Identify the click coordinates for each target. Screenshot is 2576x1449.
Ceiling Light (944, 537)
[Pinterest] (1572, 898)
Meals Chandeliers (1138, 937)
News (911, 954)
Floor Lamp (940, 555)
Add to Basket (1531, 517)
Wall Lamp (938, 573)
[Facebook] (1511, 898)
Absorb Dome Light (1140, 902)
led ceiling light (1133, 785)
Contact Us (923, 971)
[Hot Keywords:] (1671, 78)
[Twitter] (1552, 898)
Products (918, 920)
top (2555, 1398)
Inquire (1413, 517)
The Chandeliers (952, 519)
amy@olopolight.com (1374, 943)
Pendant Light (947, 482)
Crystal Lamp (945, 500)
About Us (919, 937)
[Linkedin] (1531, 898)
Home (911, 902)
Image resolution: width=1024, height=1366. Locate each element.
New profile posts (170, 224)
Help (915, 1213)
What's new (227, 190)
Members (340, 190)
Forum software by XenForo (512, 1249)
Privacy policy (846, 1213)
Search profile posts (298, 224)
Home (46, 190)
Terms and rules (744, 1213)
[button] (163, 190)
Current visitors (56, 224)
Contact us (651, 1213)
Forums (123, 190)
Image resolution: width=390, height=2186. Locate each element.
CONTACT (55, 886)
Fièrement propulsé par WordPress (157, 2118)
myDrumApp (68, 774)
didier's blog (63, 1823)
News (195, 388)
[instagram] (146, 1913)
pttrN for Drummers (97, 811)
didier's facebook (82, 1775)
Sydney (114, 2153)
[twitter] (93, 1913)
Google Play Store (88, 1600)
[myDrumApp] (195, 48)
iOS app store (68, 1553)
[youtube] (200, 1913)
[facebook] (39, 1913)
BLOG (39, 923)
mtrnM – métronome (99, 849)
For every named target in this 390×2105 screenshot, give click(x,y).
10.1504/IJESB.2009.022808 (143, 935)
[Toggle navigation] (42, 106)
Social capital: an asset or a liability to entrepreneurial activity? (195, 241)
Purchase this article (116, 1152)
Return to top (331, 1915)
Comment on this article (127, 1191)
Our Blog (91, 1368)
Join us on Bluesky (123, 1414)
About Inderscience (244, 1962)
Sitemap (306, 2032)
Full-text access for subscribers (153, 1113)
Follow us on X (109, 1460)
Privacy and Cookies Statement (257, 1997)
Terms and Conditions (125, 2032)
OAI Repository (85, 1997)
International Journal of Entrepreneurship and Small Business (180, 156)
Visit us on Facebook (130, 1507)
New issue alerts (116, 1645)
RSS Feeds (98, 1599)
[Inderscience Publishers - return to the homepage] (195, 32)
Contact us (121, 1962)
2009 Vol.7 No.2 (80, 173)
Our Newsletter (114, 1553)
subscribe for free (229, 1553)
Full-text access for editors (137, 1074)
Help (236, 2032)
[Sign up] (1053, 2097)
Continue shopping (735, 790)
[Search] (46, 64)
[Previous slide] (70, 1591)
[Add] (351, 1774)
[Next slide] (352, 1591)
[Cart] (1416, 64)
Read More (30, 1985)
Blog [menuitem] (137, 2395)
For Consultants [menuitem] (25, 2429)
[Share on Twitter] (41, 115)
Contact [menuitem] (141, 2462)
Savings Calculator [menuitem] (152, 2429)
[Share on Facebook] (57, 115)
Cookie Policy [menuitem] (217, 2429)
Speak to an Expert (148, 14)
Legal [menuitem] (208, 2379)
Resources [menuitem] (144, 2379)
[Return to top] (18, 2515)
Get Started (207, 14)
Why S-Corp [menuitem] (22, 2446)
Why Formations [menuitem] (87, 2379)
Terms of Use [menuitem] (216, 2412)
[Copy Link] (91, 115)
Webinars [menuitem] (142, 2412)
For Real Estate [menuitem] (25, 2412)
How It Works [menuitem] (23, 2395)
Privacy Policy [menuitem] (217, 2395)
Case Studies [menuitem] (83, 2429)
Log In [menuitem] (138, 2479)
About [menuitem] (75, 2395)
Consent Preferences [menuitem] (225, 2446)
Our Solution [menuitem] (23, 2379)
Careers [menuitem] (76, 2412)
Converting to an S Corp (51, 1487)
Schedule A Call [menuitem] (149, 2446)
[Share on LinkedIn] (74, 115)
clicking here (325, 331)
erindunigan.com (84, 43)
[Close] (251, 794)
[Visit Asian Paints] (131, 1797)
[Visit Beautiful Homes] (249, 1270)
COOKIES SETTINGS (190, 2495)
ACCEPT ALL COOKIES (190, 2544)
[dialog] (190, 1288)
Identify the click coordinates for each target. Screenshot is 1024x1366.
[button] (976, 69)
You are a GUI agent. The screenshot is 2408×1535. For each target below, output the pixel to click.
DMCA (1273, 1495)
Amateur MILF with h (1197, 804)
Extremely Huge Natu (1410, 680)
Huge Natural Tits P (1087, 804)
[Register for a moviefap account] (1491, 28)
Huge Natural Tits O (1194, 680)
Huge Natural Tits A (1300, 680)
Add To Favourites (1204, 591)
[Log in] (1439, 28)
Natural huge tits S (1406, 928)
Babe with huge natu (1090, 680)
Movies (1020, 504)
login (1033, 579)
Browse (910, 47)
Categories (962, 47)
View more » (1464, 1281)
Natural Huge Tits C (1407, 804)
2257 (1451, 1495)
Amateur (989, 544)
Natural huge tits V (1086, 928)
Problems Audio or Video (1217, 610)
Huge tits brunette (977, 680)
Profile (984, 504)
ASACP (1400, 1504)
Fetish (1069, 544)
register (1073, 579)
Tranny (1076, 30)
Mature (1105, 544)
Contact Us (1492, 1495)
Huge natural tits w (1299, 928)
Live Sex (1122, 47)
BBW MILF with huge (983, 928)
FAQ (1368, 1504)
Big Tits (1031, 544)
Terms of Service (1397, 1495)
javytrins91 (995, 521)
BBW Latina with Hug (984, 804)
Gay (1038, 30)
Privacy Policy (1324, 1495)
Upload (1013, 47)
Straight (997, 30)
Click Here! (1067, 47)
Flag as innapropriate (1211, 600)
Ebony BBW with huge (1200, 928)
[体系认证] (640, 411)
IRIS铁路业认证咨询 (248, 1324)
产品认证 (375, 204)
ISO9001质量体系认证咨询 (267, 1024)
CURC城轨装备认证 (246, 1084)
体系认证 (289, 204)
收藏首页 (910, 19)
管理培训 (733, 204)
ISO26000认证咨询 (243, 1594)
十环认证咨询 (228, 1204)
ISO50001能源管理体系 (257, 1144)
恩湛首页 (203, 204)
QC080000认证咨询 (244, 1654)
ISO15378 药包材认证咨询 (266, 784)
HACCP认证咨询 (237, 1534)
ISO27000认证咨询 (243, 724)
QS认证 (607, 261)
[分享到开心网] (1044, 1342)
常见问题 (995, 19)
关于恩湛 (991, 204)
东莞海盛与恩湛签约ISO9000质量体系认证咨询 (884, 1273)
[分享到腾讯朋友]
────
DIRECTIONS: Reproduce all of the data. Leave every line unchanged.

TASK RESULT:
Identify the click coordinates for each target. Screenshot is 2576x1449.
Ceiling Light (944, 537)
[Pinterest] (1572, 898)
Meals Chandeliers (1138, 937)
News (911, 954)
Floor Lamp (940, 555)
Add to Basket (1531, 517)
Wall Lamp (938, 573)
[Facebook] (1511, 898)
Absorb Dome Light (1140, 902)
led ceiling light (1133, 785)
Contact Us (923, 971)
[Hot Keywords:] (1671, 78)
[Twitter] (1552, 898)
Products (918, 920)
top (2555, 1398)
Inquire (1413, 517)
The Chandeliers (952, 519)
amy@olopolight.com (1374, 943)
Pendant Light (947, 482)
Crystal Lamp (945, 500)
About Us (919, 937)
[Linkedin] (1531, 898)
Home (911, 902)
Image resolution: width=1024, height=1366. Locate each element.
New profile posts (170, 224)
Help (915, 1213)
What's new (227, 190)
Members (340, 190)
Forum software by XenForo (512, 1249)
Privacy policy (846, 1213)
Search profile posts (298, 224)
Home (46, 190)
Terms and rules (744, 1213)
[button] (163, 190)
Current visitors (56, 224)
Contact us (651, 1213)
Forums (123, 190)
Image resolution: width=390, height=2186. Locate each element.
CONTACT (55, 886)
Fièrement propulsé par WordPress (157, 2118)
myDrumApp (68, 774)
didier's blog (63, 1823)
News (195, 388)
[instagram] (146, 1913)
pttrN for Drummers (97, 811)
didier's facebook (82, 1775)
Sydney (114, 2153)
[twitter] (93, 1913)
Google Play Store (88, 1600)
[myDrumApp] (195, 48)
iOS app store (68, 1553)
[youtube] (200, 1913)
[facebook] (39, 1913)
BLOG (39, 923)
mtrnM – métronome (99, 849)
For every named target in this 390×2105 screenshot, give click(x,y).
10.1504/IJESB.2009.022808 (143, 935)
[Toggle navigation] (42, 106)
Social capital: an asset or a liability to entrepreneurial activity? (195, 241)
Purchase this article (116, 1152)
Return to top (331, 1915)
Comment on this article (127, 1191)
Our Blog (91, 1368)
Join us on Bluesky (123, 1414)
About Inderscience (244, 1962)
Sitemap (306, 2032)
Full-text access for subscribers (153, 1113)
Follow us on X (109, 1460)
Privacy and Cookies Statement (257, 1997)
Terms and Conditions (125, 2032)
OAI Repository (85, 1997)
International Journal of Entrepreneurship and Small Business (180, 156)
Visit us on Facebook (130, 1507)
New issue alerts (116, 1645)
RSS Feeds (98, 1599)
[Inderscience Publishers - return to the homepage] (195, 32)
Contact us (121, 1962)
2009 Vol.7 No.2 (80, 173)
Our Newsletter (114, 1553)
subscribe for free (229, 1553)
Full-text access for editors (137, 1074)
Help (236, 2032)
[Sign up] (1053, 2097)
Continue shopping (735, 790)
[Search] (46, 64)
[Previous slide] (70, 1591)
[Add] (351, 1774)
[Next slide] (352, 1591)
[Cart] (1416, 64)
Read More (30, 1985)
Blog [menuitem] (137, 2395)
For Consultants [menuitem] (25, 2429)
[Share on Twitter] (41, 115)
Contact [menuitem] (141, 2462)
Savings Calculator [menuitem] (152, 2429)
[Share on Facebook] (57, 115)
Cookie Policy [menuitem] (217, 2429)
Speak to an Expert (148, 14)
Legal [menuitem] (208, 2379)
Resources [menuitem] (144, 2379)
[Return to top] (18, 2515)
Get Started (207, 14)
Why S-Corp [menuitem] (22, 2446)
Why Formations [menuitem] (87, 2379)
Terms of Use [menuitem] (216, 2412)
[Copy Link] (91, 115)
Webinars [menuitem] (142, 2412)
For Real Estate [menuitem] (25, 2412)
How It Works [menuitem] (23, 2395)
Privacy Policy [menuitem] (217, 2395)
Case Studies [menuitem] (83, 2429)
Log In [menuitem] (138, 2479)
About [menuitem] (75, 2395)
Consent Preferences [menuitem] (225, 2446)
Our Solution [menuitem] (23, 2379)
Careers [menuitem] (76, 2412)
Converting to an S Corp (51, 1487)
Schedule A Call [menuitem] (149, 2446)
[Share on LinkedIn] (74, 115)
clicking here (325, 331)
erindunigan.com (84, 43)
[Close] (251, 794)
[Visit Asian Paints] (131, 1797)
[Visit Beautiful Homes] (249, 1270)
COOKIES SETTINGS (190, 2495)
ACCEPT ALL COOKIES (190, 2544)
[dialog] (190, 1288)
Identify the click coordinates for each target. Screenshot is 1024x1366.
[button] (976, 69)
You are a GUI agent. The screenshot is 2408×1535. For each target below, output the pixel to click.
DMCA (1273, 1495)
Amateur MILF with h (1197, 804)
Extremely Huge Natu (1410, 680)
Huge Natural Tits P (1087, 804)
[Register for a moviefap account] (1491, 28)
Huge Natural Tits O (1194, 680)
Huge Natural Tits A (1300, 680)
Add To Favourites (1204, 591)
[Log in] (1439, 28)
Natural huge tits S (1406, 928)
Babe with huge natu (1090, 680)
Movies (1020, 504)
login (1033, 579)
Browse (910, 47)
Categories (962, 47)
View more » (1464, 1281)
Natural Huge Tits C (1407, 804)
2257 (1451, 1495)
Amateur (989, 544)
Natural huge tits V (1086, 928)
Problems Audio or Video (1217, 610)
Huge tits brunette (977, 680)
Profile (984, 504)
ASACP (1400, 1504)
Fetish (1069, 544)
register (1073, 579)
Tranny (1076, 30)
Mature (1105, 544)
Contact Us (1492, 1495)
Huge natural tits w (1299, 928)
Live Sex (1122, 47)
BBW MILF with huge (983, 928)
FAQ (1368, 1504)
Big Tits (1031, 544)
Terms of Service (1397, 1495)
javytrins91 (995, 521)
BBW Latina with Hug (984, 804)
Gay (1038, 30)
Privacy Policy (1324, 1495)
Upload (1013, 47)
Straight (997, 30)
Click Here! (1067, 47)
Flag as innapropriate (1211, 600)
Ebony BBW with huge (1200, 928)
[体系认证] (640, 411)
IRIS铁路业认证咨询 (248, 1324)
产品认证 (375, 204)
ISO9001质量体系认证咨询 (267, 1024)
CURC城轨装备认证 (246, 1084)
体系认证 (289, 204)
收藏首页 (910, 19)
管理培训 (733, 204)
ISO26000认证咨询 (243, 1594)
十环认证咨询 (228, 1204)
ISO50001能源管理体系 (257, 1144)
恩湛首页 (203, 204)
QC080000认证咨询 (244, 1654)
ISO15378 药包材认证咨询 (266, 784)
HACCP认证咨询 (237, 1534)
ISO27000认证咨询 (243, 724)
QS认证 (607, 261)
[分享到开心网] (1044, 1342)
常见问题 (995, 19)
关于恩湛 (991, 204)
东莞海盛与恩湛签约ISO9000质量体系认证咨询 (884, 1273)
[分享到腾讯朋友]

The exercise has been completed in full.